(Saved data entries)
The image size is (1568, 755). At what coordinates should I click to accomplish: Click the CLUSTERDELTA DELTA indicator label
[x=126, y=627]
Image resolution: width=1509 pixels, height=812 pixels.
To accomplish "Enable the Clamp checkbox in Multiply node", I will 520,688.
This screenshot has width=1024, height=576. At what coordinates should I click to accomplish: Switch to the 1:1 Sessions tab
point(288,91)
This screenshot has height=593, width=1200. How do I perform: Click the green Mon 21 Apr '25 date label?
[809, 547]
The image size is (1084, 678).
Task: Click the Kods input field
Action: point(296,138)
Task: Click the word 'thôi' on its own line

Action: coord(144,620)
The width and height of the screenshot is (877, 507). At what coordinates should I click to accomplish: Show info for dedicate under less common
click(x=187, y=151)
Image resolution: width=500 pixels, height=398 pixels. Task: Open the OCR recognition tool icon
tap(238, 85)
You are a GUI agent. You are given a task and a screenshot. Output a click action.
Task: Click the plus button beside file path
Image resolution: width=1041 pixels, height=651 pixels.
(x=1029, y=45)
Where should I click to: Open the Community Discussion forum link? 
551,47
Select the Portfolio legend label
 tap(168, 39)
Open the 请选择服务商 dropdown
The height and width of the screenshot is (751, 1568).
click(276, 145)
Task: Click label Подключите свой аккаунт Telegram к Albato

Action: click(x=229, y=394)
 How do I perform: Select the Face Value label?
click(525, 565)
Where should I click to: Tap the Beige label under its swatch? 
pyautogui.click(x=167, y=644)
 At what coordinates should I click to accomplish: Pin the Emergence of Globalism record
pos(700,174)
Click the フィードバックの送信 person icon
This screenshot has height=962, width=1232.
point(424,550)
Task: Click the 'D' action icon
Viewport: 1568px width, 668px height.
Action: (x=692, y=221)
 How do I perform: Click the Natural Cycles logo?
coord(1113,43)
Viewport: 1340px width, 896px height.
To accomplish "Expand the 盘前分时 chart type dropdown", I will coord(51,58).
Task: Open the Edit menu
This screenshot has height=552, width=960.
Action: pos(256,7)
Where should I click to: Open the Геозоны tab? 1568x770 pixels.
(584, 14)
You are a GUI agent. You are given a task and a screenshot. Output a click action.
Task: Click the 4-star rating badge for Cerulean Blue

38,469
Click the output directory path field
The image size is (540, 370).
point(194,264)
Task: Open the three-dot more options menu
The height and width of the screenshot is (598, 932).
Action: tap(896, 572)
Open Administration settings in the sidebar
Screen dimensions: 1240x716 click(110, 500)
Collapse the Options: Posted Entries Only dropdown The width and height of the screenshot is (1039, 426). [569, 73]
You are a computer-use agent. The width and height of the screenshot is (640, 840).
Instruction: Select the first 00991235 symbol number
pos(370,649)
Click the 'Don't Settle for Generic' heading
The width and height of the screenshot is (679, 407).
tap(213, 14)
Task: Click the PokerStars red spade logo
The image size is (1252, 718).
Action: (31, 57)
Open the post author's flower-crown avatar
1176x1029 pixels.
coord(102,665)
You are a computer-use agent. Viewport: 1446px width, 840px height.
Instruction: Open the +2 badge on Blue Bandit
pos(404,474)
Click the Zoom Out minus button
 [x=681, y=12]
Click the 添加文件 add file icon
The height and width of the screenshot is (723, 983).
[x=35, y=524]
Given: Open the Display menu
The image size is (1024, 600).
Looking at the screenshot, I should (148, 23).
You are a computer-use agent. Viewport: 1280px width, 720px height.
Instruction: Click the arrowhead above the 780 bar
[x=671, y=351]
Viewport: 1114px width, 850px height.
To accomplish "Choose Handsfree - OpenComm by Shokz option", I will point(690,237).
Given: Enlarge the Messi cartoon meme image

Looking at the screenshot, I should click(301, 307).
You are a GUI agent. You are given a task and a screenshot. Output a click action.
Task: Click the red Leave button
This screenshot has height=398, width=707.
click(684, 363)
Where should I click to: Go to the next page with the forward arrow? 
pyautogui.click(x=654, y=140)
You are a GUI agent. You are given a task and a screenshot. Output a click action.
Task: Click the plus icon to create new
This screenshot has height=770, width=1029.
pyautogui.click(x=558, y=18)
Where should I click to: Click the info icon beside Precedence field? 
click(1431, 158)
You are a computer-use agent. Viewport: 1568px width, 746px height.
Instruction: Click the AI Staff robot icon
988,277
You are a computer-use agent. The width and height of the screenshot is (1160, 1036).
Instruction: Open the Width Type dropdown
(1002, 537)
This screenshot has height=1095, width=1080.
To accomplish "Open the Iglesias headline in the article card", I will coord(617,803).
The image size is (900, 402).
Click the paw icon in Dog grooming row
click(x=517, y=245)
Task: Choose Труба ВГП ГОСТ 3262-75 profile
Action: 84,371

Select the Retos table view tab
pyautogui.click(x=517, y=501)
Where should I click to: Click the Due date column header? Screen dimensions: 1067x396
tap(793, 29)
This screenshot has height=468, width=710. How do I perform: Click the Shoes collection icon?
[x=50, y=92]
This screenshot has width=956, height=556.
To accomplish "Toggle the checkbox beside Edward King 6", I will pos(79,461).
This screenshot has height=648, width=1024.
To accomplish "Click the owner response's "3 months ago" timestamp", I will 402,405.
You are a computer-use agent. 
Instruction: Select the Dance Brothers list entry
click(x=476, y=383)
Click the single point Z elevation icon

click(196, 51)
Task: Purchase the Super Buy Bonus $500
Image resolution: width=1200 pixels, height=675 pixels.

WORK REQUIRED:
From the data above, output every line exactly.

EXPECTED ANSWER:
The image size is (1568, 755). At what coordinates should I click to accomplish: Click the CLUSTERDELTA DELTA indicator label
[x=126, y=627]
Image resolution: width=1509 pixels, height=812 pixels.
To accomplish "Enable the Clamp checkbox in Multiply node", I will 520,688.
This screenshot has width=1024, height=576. At what coordinates should I click to accomplish: Switch to the 1:1 Sessions tab
point(288,91)
This screenshot has height=593, width=1200. How do I perform: Click the green Mon 21 Apr '25 date label?
[809, 547]
The image size is (1084, 678).
Task: Click the Kods input field
Action: point(296,138)
Task: Click the word 'thôi' on its own line

Action: coord(144,620)
The width and height of the screenshot is (877, 507). At what coordinates should I click to accomplish: Show info for dedicate under less common
click(x=187, y=151)
Image resolution: width=500 pixels, height=398 pixels. Task: Open the OCR recognition tool icon
tap(238, 85)
You are a GUI agent. You are given a task and a screenshot. Output a click action.
Task: Click the plus button beside file path
Image resolution: width=1041 pixels, height=651 pixels.
(x=1029, y=45)
Where should I click to: Open the Community Discussion forum link? 
551,47
Select the Portfolio legend label
 tap(168, 39)
Open the 请选择服务商 dropdown
The height and width of the screenshot is (751, 1568).
click(276, 145)
Task: Click label Подключите свой аккаунт Telegram к Albato

Action: click(x=229, y=394)
 How do I perform: Select the Face Value label?
click(525, 565)
Where should I click to: Tap the Beige label under its swatch? 
pyautogui.click(x=167, y=644)
 At what coordinates should I click to accomplish: Pin the Emergence of Globalism record
pos(700,174)
Click the フィードバックの送信 person icon
This screenshot has height=962, width=1232.
point(424,550)
Task: Click the 'D' action icon
Viewport: 1568px width, 668px height.
Action: (x=692, y=221)
 How do I perform: Click the Natural Cycles logo?
coord(1113,43)
Viewport: 1340px width, 896px height.
To accomplish "Expand the 盘前分时 chart type dropdown", I will coord(51,58).
Task: Open the Edit menu
This screenshot has height=552, width=960.
Action: pos(256,7)
Where should I click to: Open the Геозоны tab? 1568x770 pixels.
(584, 14)
You are a GUI agent. You are given a task and a screenshot. Output a click action.
Task: Click the 4-star rating badge for Cerulean Blue

38,469
Click the output directory path field
The image size is (540, 370).
point(194,264)
Task: Open the three-dot more options menu
The height and width of the screenshot is (598, 932).
Action: tap(896, 572)
Open Administration settings in the sidebar
Screen dimensions: 1240x716 click(110, 500)
Collapse the Options: Posted Entries Only dropdown The width and height of the screenshot is (1039, 426). [569, 73]
You are a computer-use agent. The width and height of the screenshot is (640, 840).
Instruction: Select the first 00991235 symbol number
pos(370,649)
Click the 'Don't Settle for Generic' heading
The width and height of the screenshot is (679, 407).
tap(213, 14)
Task: Click the PokerStars red spade logo
The image size is (1252, 718).
Action: (31, 57)
Open the post author's flower-crown avatar
1176x1029 pixels.
coord(102,665)
You are a computer-use agent. Viewport: 1446px width, 840px height.
Instruction: Open the +2 badge on Blue Bandit
pos(404,474)
Click the Zoom Out minus button
 [x=681, y=12]
Click the 添加文件 add file icon
The height and width of the screenshot is (723, 983).
[x=35, y=524]
Given: Open the Display menu
The image size is (1024, 600).
Looking at the screenshot, I should (148, 23).
You are a computer-use agent. Viewport: 1280px width, 720px height.
Instruction: Click the arrowhead above the 780 bar
[x=671, y=351]
Viewport: 1114px width, 850px height.
To accomplish "Choose Handsfree - OpenComm by Shokz option", I will point(690,237).
Given: Enlarge the Messi cartoon meme image

Looking at the screenshot, I should click(301, 307).
You are a GUI agent. You are given a task and a screenshot. Output a click action.
Task: Click the red Leave button
This screenshot has height=398, width=707.
click(684, 363)
Where should I click to: Go to the next page with the forward arrow? 
pyautogui.click(x=654, y=140)
You are a GUI agent. You are given a task and a screenshot. Output a click action.
Task: Click the plus icon to create new
This screenshot has height=770, width=1029.
pyautogui.click(x=558, y=18)
Where should I click to: Click the info icon beside Precedence field? 
click(1431, 158)
You are a computer-use agent. Viewport: 1568px width, 746px height.
Instruction: Click the AI Staff robot icon
988,277
You are a computer-use agent. The width and height of the screenshot is (1160, 1036).
Instruction: Open the Width Type dropdown
(1002, 537)
This screenshot has height=1095, width=1080.
To accomplish "Open the Iglesias headline in the article card", I will coord(617,803).
The image size is (900, 402).
Click the paw icon in Dog grooming row
click(x=517, y=245)
Task: Choose Труба ВГП ГОСТ 3262-75 profile
Action: 84,371

Select the Retos table view tab
pyautogui.click(x=517, y=501)
Where should I click to: Click the Due date column header? Screen dimensions: 1067x396
tap(793, 29)
This screenshot has height=468, width=710. How do I perform: Click the Shoes collection icon?
[x=50, y=92]
This screenshot has width=956, height=556.
To accomplish "Toggle the checkbox beside Edward King 6", I will pos(79,461).
This screenshot has height=648, width=1024.
To accomplish "Click the owner response's "3 months ago" timestamp", I will 402,405.
You are a computer-use agent. 
Instruction: Select the Dance Brothers list entry
click(x=476, y=383)
Click the single point Z elevation icon

click(196, 51)
Task: Purchase the Super Buy Bonus $500
Image resolution: width=1200 pixels, height=675 pixels.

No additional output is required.